=== Exercise brief ===
Within the entries below, find the portion that opens with the line containing "Image resolution: width=984" and closes with the line containing "Click the Zoom". Retype that portion exactly and only.

--- Source data ---

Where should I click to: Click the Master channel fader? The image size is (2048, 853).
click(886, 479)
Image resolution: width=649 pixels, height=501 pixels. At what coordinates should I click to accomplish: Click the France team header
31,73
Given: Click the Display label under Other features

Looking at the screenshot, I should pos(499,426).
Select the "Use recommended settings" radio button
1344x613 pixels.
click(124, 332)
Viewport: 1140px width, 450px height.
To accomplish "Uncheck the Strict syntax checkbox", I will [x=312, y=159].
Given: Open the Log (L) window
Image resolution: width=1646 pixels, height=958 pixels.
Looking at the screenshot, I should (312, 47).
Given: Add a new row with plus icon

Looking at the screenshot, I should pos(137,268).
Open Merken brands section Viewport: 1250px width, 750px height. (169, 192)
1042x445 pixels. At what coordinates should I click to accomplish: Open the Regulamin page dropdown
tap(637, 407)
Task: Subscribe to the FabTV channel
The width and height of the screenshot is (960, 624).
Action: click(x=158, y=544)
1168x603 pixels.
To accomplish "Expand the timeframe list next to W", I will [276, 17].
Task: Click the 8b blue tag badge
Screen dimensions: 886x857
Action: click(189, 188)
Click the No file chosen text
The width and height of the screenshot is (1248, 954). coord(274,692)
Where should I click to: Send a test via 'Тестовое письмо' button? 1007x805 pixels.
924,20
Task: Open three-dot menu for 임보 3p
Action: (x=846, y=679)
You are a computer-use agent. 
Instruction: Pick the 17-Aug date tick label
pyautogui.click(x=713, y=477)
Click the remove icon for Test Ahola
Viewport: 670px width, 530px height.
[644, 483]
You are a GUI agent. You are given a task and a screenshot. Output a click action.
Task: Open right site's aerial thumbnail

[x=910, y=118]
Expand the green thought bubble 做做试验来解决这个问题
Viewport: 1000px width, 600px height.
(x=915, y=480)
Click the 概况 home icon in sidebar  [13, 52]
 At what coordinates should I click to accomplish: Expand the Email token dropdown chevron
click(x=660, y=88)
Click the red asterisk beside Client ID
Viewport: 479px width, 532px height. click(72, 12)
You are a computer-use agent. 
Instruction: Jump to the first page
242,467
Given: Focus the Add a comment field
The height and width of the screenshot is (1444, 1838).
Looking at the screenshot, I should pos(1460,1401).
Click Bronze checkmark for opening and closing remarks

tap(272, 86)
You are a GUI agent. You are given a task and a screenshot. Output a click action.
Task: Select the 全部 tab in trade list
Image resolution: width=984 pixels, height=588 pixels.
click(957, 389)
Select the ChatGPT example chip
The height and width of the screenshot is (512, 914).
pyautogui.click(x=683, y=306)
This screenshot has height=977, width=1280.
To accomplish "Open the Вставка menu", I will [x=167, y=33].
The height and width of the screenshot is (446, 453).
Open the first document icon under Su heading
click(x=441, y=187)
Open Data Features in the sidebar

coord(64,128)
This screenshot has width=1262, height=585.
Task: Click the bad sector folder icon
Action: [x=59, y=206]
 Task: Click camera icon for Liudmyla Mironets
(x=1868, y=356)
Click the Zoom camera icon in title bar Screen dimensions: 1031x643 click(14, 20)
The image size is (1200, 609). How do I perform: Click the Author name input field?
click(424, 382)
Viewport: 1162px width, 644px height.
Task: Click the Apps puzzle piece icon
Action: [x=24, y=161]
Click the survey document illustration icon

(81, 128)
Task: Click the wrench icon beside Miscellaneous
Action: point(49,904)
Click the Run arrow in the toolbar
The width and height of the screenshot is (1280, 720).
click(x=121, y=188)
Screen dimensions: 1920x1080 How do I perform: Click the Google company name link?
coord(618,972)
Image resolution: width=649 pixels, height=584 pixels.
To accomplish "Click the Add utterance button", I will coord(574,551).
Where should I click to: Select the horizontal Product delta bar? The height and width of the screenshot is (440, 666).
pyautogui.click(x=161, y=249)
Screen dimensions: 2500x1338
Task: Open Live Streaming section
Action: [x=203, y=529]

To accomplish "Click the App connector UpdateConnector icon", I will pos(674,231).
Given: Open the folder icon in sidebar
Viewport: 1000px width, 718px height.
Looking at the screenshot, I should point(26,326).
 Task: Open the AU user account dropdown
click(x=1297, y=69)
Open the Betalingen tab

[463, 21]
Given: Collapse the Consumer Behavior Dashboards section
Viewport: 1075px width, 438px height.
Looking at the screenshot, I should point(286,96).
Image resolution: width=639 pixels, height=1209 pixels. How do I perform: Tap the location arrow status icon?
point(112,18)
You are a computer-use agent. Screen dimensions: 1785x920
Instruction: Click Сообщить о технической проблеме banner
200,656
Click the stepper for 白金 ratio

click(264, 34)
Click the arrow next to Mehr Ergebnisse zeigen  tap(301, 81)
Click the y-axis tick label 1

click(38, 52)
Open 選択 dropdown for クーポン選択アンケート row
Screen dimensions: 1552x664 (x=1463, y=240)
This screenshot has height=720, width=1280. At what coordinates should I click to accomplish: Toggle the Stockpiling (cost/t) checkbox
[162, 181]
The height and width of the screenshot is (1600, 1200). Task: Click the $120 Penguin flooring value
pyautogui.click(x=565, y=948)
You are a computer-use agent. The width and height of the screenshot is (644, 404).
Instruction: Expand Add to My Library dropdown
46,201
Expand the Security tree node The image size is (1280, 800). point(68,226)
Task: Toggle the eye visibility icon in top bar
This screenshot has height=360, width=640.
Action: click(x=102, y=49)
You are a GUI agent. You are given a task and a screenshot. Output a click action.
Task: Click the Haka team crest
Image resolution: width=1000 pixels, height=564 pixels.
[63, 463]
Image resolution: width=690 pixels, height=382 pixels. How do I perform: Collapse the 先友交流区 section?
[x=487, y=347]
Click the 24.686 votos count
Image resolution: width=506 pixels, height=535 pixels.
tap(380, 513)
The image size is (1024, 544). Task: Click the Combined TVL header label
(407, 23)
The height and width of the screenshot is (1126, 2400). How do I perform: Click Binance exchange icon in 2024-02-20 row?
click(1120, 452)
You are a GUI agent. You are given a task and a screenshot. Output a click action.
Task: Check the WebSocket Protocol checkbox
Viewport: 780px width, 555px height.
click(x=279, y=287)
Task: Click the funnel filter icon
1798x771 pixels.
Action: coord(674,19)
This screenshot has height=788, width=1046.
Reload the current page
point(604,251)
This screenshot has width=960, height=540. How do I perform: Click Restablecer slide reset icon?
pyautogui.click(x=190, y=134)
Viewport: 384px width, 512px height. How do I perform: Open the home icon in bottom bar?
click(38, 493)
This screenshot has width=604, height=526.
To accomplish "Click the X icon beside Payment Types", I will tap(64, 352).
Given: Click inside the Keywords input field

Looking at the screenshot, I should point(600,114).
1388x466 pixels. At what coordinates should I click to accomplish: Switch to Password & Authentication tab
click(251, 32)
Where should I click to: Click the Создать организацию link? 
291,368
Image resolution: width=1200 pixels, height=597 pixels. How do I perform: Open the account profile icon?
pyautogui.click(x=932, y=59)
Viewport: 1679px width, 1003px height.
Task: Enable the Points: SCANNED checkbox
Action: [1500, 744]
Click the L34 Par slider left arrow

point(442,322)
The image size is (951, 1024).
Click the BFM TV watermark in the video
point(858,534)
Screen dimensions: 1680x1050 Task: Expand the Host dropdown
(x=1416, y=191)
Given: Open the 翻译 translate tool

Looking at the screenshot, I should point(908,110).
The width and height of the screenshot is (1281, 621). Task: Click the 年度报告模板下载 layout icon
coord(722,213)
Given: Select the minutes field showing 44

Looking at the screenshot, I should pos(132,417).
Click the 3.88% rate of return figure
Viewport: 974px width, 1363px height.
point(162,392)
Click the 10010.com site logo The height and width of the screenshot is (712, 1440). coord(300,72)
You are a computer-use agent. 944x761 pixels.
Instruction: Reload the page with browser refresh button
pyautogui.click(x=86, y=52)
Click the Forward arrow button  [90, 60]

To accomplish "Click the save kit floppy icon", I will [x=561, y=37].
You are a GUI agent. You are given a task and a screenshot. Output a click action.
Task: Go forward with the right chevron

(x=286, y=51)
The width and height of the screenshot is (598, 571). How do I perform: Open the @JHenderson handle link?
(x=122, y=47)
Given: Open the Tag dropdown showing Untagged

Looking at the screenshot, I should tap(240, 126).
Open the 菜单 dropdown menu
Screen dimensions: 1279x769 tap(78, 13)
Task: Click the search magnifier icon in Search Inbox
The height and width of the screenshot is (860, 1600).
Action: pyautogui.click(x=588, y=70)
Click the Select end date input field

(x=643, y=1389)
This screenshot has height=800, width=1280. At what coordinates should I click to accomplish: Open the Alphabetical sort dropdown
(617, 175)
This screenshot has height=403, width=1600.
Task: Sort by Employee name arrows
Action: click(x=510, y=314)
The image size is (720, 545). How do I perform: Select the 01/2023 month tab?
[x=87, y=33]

---

=== Response area ===
Image resolution: width=984 pixels, height=588 pixels.
click(957, 389)
Select the ChatGPT example chip
The height and width of the screenshot is (512, 914).
pyautogui.click(x=683, y=306)
This screenshot has height=977, width=1280.
To accomplish "Open the Вставка menu", I will [x=167, y=33].
The height and width of the screenshot is (446, 453).
Open the first document icon under Su heading
click(x=441, y=187)
Open Data Features in the sidebar

coord(64,128)
This screenshot has width=1262, height=585.
Task: Click the bad sector folder icon
Action: [x=59, y=206]
 Task: Click camera icon for Liudmyla Mironets
(x=1868, y=356)
Click the Zoom camera icon in title bar Screen dimensions: 1031x643 click(14, 20)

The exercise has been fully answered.